Ok, so my husband is a highly sensitive guy, and has a few mental health issues - anxiety, d(x) of ADD, and has had a few bouts of severe depression.
He gets rather paralyzed easily when faced with things he doesn't know how to do. He is terrified of making mistakes. It's a big gap in our relationship, because I'd rather make mistakes in the course of progress knowing that at the end, I'm further along than when I started, whereas he'd rather not make any progress than make a mistake. We fight about this a lot - it's our #1 therapy topic.
My therapist thinks I should go a little easier on him. I do try - I've learned to let the little things go. However, I have my own demons and "letting things go" is much easier said than done. I wonder if I ever really succeed in "letting go" because while I can usually contain my words, it doesn't mean that the resentment isn't festering inside. This is why I wonder if my therapist is giving me good advice.

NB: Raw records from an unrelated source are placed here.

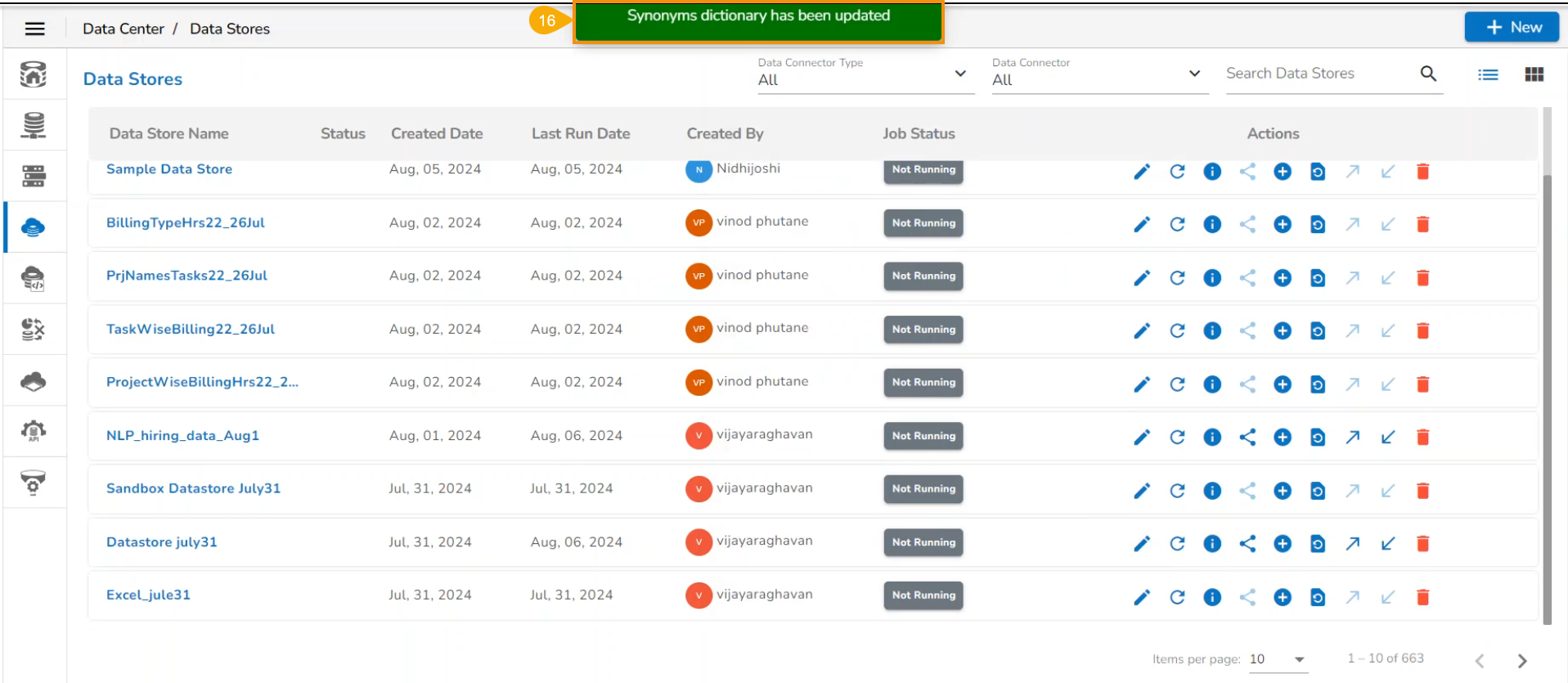Open the items per page dropdown
Screen dimensions: 1568x683
coord(1298,659)
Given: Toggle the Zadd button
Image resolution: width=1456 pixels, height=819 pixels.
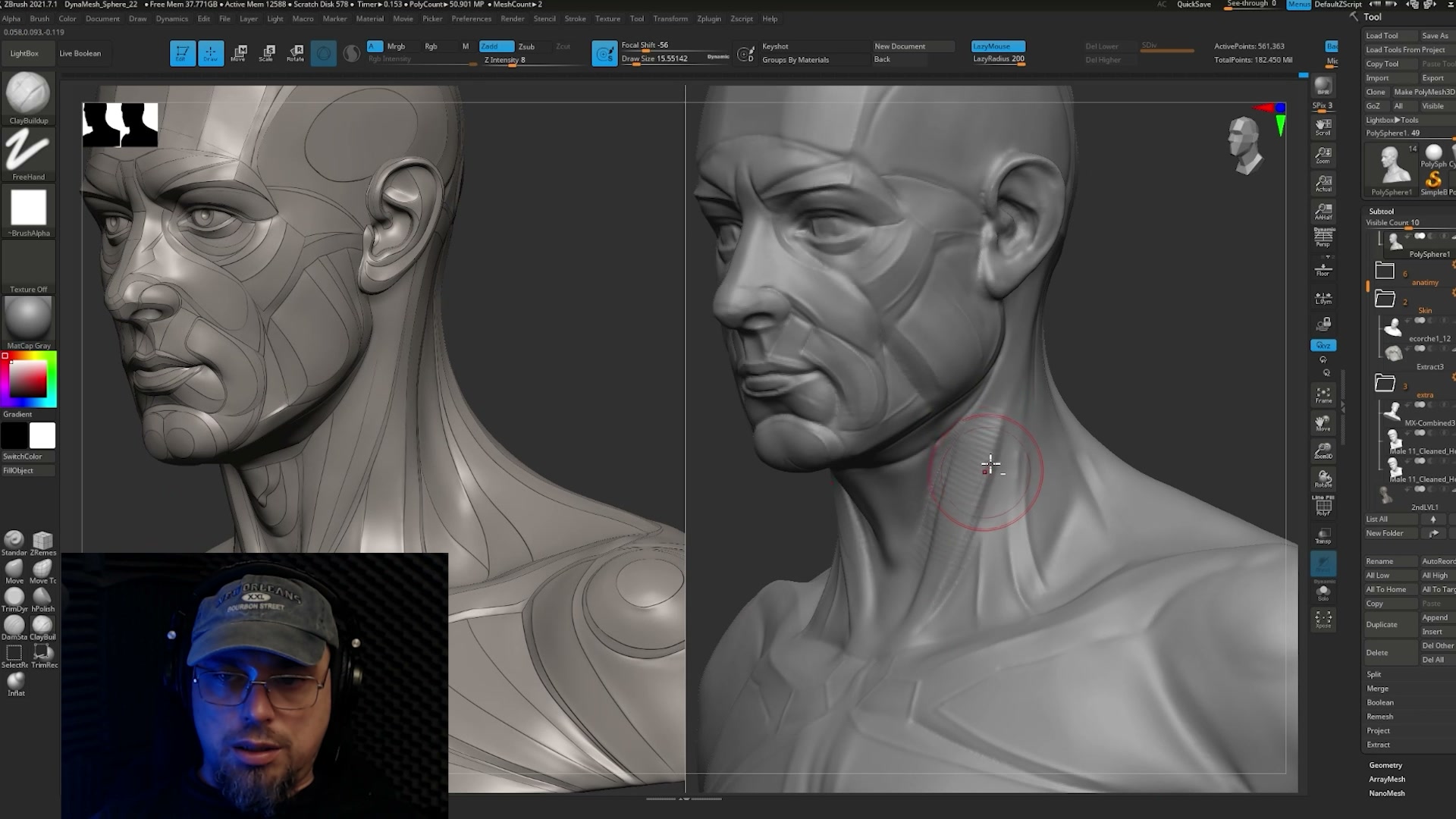Looking at the screenshot, I should tap(497, 46).
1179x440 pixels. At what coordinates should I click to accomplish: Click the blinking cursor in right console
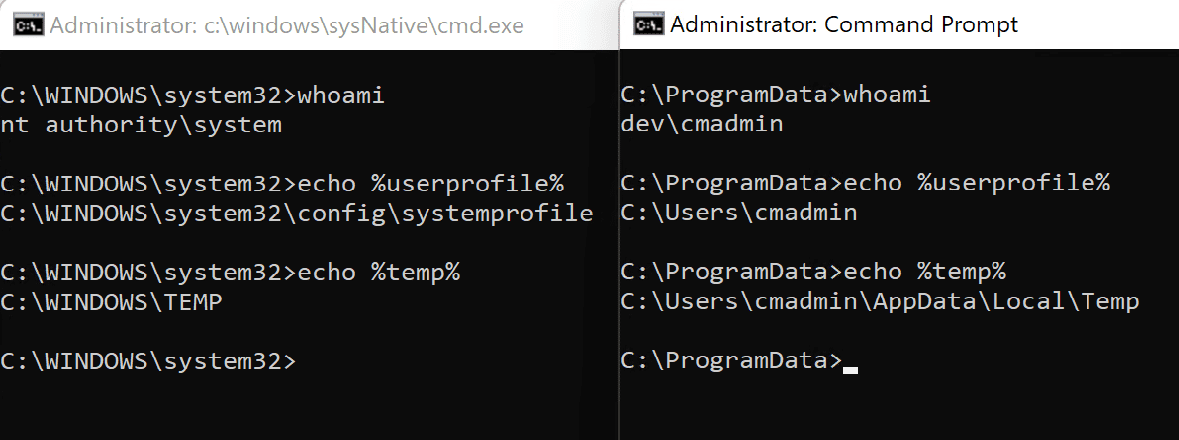point(850,370)
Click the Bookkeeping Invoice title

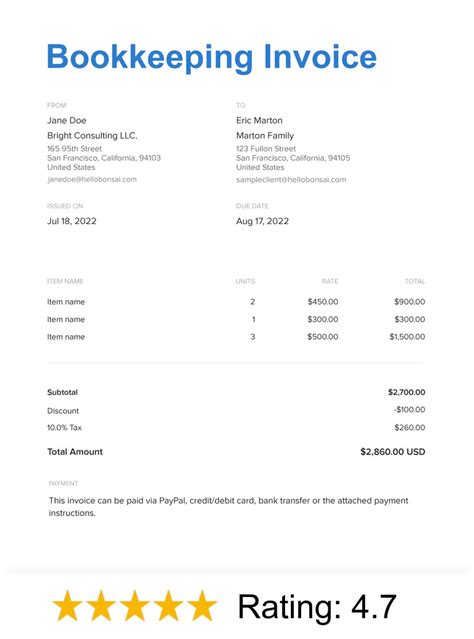tap(212, 57)
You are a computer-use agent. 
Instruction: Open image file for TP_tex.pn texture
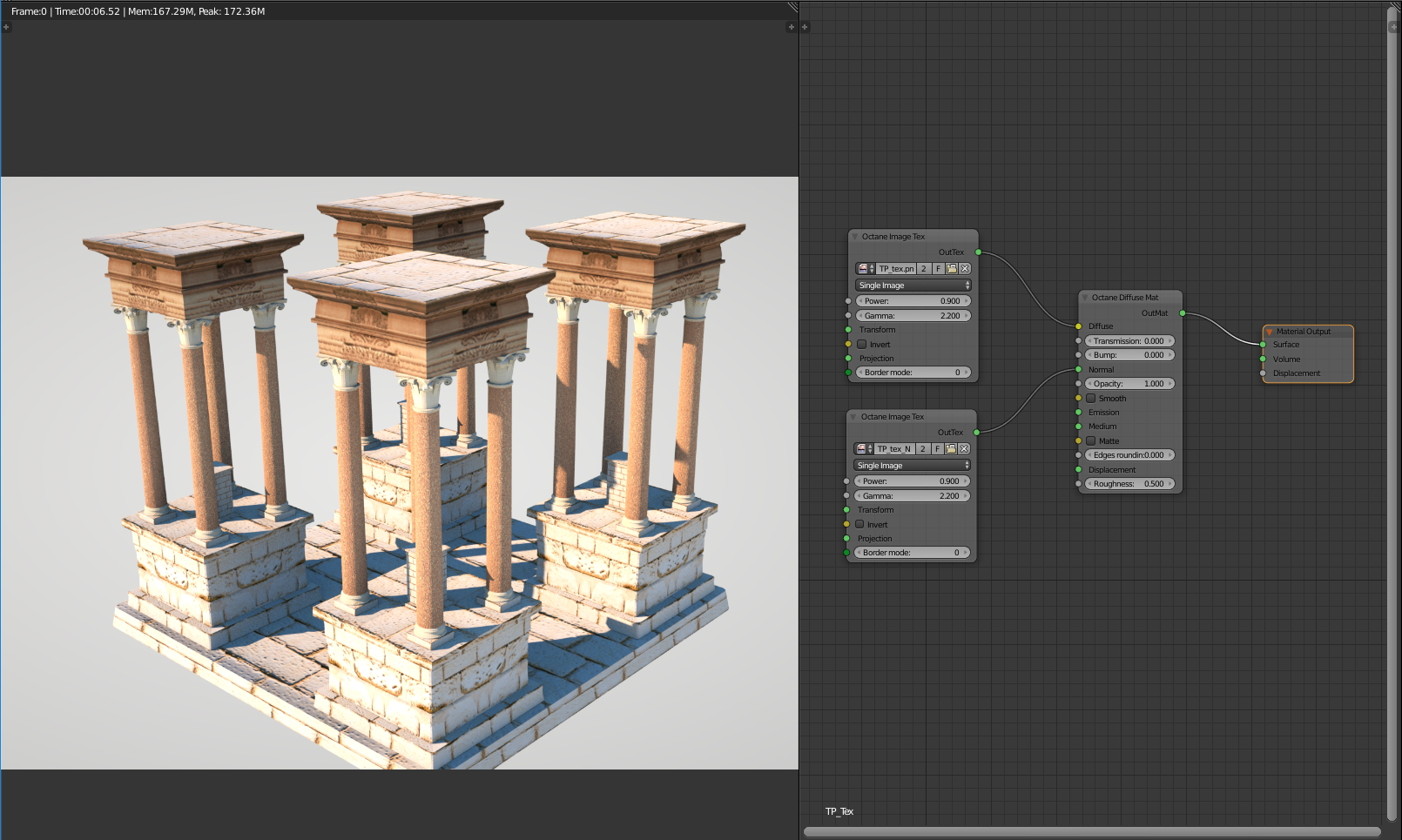952,269

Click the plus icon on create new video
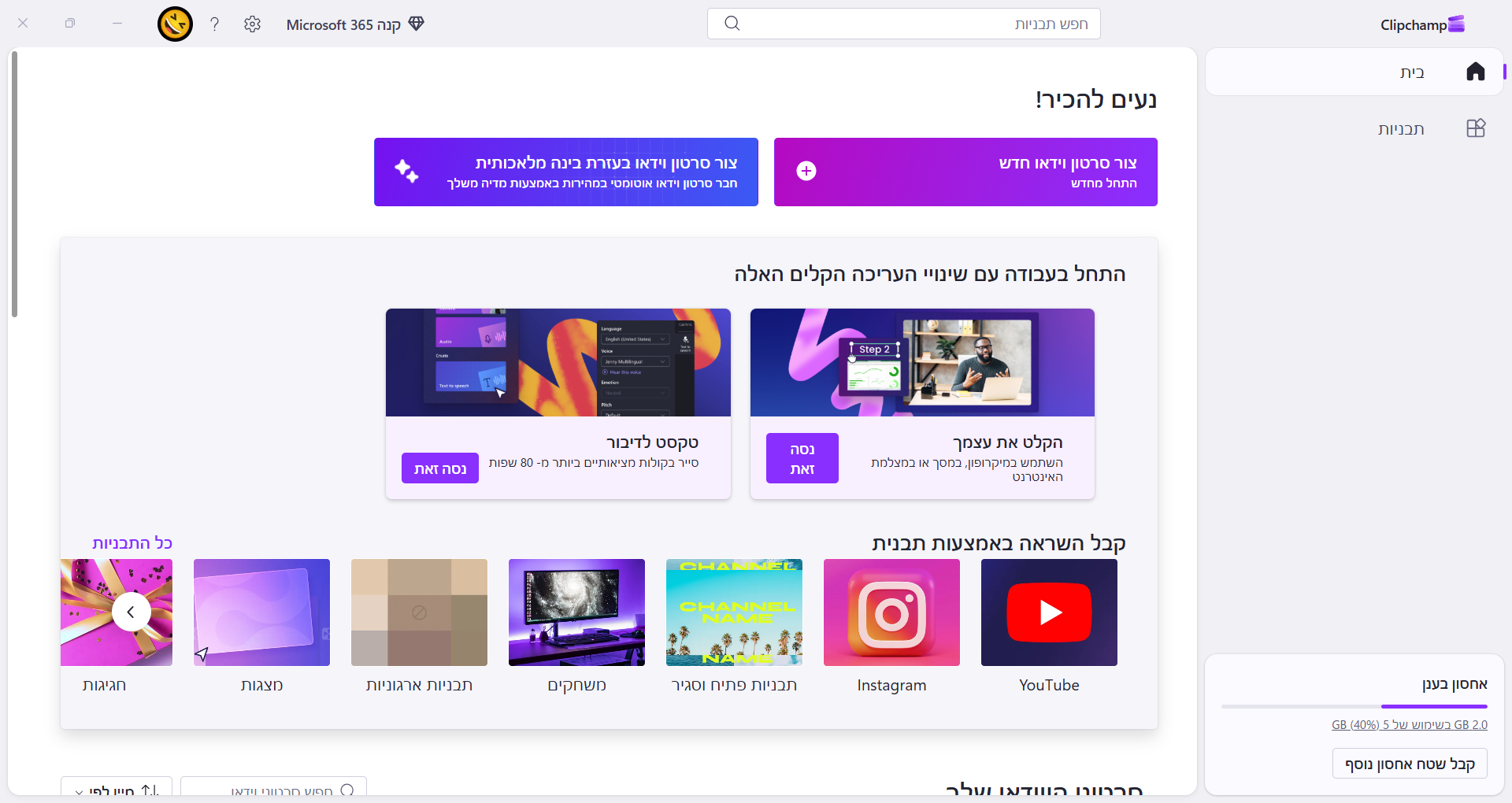[x=806, y=171]
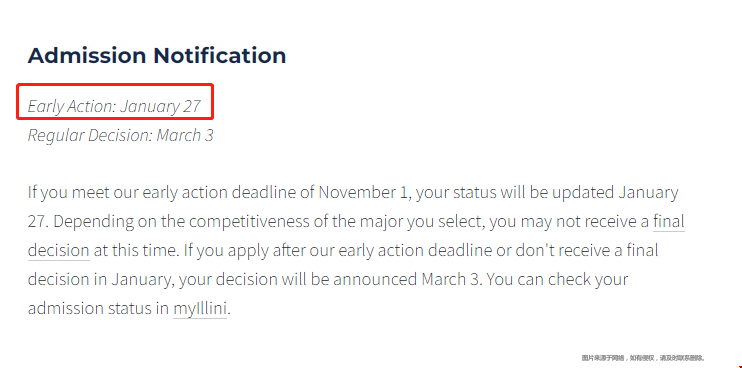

The current dilemma: he had 4 days off this week. He spent about three hours doing yardwork - I was really proud of him. I would have rather he spend three days doing yard/house/career advancement work, but three hours is more than nothing, and I appreciate the three hours he gave. (notice that I'm already complaining that it's not enough...). However, while doing the yardwork, he accidentally broke the latch on one of our basement windows. I just discovered it today - the window was gaping open.
MY demon is that I am (what others say is) irrationally security-conscious. I keep the house security alarm on every night, keep Mace next to my bed, and have a few panic buttons around the house that call the police directly. I don't live in downtown Philly anymore -- it's really safe where we live now. Even my neighbors in Philly thought I was a bit paranoid, though. Weird, I know, but there is history that leads to that. Anyway, I called him, panicking, to ask if he knew that the latch had come off, and he said he knew about it -- that it happened on Tuesday when he was doing the yard work. What! Since TUESDAY? This means that anyone could have broken into our house in the last few days. This is a BIG issue for me. But, when I started to react during our conversation, he said "see? this is why I don't do anything around the house. It's never enough for you. Instead of appreciating that I cleaned around the window well, you're complaining about the latch!"
So there is my dilemma. Should I have kept my panic to myself, favoring his sensitivity about making mistakes? I'm not upset that he broke it -- I'm upset that I'm finding out about it 5 days later and that he hasn't made any effort to fix it. I'm going to the hardware store now to buy a new latch, but what should I have done?